(Saved entries)
⁂
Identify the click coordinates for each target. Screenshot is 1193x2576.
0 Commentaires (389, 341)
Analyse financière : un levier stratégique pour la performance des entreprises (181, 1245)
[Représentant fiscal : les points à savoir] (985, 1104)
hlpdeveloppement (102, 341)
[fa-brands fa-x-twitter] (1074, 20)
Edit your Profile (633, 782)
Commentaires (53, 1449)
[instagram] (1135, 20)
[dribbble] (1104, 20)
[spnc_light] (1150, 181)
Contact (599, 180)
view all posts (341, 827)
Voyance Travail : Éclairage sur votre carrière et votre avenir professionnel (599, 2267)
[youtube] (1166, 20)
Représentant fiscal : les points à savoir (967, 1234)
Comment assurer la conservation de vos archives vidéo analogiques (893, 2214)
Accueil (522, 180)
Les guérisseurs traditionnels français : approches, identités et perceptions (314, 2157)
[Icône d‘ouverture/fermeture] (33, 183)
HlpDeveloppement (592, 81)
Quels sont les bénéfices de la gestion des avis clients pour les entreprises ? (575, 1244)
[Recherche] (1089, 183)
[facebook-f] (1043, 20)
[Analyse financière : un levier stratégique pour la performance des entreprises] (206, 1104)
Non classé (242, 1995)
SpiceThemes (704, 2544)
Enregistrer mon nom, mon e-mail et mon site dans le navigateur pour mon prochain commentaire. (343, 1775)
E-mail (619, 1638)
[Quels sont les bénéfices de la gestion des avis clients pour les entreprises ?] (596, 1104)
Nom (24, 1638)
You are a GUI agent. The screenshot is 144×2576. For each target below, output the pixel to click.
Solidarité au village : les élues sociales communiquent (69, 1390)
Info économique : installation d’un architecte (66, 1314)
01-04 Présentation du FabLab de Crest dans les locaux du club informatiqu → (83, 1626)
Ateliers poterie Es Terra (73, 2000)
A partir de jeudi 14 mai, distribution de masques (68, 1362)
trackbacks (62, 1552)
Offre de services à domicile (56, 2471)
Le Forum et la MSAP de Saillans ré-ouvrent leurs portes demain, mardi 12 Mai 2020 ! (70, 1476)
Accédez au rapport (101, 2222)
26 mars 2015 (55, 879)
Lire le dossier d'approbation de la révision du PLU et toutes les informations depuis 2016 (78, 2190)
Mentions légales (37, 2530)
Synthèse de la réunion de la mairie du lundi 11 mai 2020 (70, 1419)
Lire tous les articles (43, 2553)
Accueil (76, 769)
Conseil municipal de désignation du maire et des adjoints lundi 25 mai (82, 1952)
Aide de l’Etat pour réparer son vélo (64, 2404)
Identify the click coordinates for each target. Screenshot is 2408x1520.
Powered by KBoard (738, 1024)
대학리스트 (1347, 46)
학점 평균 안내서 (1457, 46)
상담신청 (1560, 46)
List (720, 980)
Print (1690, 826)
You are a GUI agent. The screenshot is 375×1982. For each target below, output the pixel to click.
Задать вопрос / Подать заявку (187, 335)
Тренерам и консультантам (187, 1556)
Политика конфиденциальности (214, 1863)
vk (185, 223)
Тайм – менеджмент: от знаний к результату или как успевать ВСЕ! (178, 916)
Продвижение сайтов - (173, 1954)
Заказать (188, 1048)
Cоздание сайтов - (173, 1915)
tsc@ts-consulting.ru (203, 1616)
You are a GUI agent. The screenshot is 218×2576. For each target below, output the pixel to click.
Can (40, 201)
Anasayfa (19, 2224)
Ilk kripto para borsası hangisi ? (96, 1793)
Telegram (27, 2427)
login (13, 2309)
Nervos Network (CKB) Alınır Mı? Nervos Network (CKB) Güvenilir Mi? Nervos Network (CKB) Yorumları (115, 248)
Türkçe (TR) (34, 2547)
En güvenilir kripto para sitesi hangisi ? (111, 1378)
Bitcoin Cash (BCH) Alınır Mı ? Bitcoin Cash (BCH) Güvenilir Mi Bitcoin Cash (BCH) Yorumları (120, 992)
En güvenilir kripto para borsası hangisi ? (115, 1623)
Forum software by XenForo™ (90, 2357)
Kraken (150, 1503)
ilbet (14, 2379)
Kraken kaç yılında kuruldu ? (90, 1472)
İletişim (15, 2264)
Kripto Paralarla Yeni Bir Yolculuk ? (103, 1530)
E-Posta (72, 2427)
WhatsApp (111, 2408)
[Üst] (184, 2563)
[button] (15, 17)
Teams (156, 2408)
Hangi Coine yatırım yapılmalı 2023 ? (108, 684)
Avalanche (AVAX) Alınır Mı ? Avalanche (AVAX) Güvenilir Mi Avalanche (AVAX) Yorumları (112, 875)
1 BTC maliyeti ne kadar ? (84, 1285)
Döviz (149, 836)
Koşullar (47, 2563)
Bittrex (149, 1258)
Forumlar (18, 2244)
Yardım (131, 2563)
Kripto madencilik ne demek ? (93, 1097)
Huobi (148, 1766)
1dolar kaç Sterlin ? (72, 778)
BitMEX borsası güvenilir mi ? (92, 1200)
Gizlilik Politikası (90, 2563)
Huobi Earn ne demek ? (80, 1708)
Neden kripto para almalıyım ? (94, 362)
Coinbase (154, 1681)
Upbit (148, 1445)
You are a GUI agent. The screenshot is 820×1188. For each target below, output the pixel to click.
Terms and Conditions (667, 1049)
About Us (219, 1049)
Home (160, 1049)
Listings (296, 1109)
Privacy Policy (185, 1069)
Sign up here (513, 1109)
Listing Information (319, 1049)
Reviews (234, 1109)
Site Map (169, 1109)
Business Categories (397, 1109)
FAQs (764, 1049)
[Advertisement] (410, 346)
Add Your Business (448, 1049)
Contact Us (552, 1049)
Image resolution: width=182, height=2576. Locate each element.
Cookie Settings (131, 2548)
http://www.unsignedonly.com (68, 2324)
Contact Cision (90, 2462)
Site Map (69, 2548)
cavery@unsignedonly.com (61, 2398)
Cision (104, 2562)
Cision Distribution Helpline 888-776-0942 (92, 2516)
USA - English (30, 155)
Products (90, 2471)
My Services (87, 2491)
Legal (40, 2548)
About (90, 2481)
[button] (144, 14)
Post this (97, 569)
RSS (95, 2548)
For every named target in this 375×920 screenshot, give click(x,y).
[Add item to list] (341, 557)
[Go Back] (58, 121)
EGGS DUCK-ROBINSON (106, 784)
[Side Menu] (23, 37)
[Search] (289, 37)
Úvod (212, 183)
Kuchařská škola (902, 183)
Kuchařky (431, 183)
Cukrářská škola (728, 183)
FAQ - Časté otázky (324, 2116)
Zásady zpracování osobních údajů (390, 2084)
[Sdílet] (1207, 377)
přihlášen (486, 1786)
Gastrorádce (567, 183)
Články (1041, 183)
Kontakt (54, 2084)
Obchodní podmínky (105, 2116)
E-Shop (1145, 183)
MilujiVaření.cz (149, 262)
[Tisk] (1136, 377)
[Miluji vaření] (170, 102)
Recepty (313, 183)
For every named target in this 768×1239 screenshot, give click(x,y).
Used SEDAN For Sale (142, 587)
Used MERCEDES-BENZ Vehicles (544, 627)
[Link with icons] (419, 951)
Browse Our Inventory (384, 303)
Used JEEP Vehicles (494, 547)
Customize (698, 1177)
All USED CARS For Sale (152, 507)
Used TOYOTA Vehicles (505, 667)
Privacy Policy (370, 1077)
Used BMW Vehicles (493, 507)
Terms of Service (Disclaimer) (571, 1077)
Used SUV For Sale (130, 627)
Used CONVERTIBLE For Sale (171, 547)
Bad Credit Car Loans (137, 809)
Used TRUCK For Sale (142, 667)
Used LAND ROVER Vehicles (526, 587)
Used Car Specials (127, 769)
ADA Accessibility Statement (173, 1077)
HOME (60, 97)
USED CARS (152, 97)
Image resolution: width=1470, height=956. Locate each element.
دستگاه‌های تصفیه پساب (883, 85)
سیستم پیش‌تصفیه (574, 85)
⁂
Work request: Emit only the final stretch of the records: the line containing "EGGS DUCK-ROBINSON (106, 784)" through the end, each line exactly as it stands.

Worked solution:
EGGS DUCK-ROBINSON (106, 784)
[Side Menu] (23, 37)
[Search] (289, 37)
Úvod (212, 183)
Kuchařská škola (902, 183)
Kuchařky (431, 183)
Cukrářská škola (728, 183)
FAQ - Časté otázky (324, 2116)
Zásady zpracování osobních údajů (390, 2084)
[Sdílet] (1207, 377)
přihlášen (486, 1786)
Gastrorádce (567, 183)
Články (1041, 183)
Kontakt (54, 2084)
Obchodní podmínky (105, 2116)
E-Shop (1145, 183)
MilujiVaření.cz (149, 262)
[Tisk] (1136, 377)
[Miluji vaření] (170, 102)
Recepty (313, 183)
For every named target in this 768×1239 screenshot, give click(x,y).
Used SEDAN For Sale (142, 587)
Used MERCEDES-BENZ Vehicles (544, 627)
[Link with icons] (419, 951)
Browse Our Inventory (384, 303)
Used JEEP Vehicles (494, 547)
Customize (698, 1177)
All USED CARS For Sale (152, 507)
Used TOYOTA Vehicles (505, 667)
Privacy Policy (370, 1077)
Used BMW Vehicles (493, 507)
Terms of Service (Disclaimer) (571, 1077)
Used SUV For Sale (130, 627)
Used CONVERTIBLE For Sale (171, 547)
Bad Credit Car Loans (137, 809)
Used TRUCK For Sale (142, 667)
Used LAND ROVER Vehicles (526, 587)
Used Car Specials (127, 769)
ADA Accessibility Statement (173, 1077)
HOME (60, 97)
USED CARS (152, 97)
Image resolution: width=1470, height=956. Locate each element.
دستگاه‌های تصفیه پساب (883, 85)
سیستم پیش‌تصفیه (574, 85)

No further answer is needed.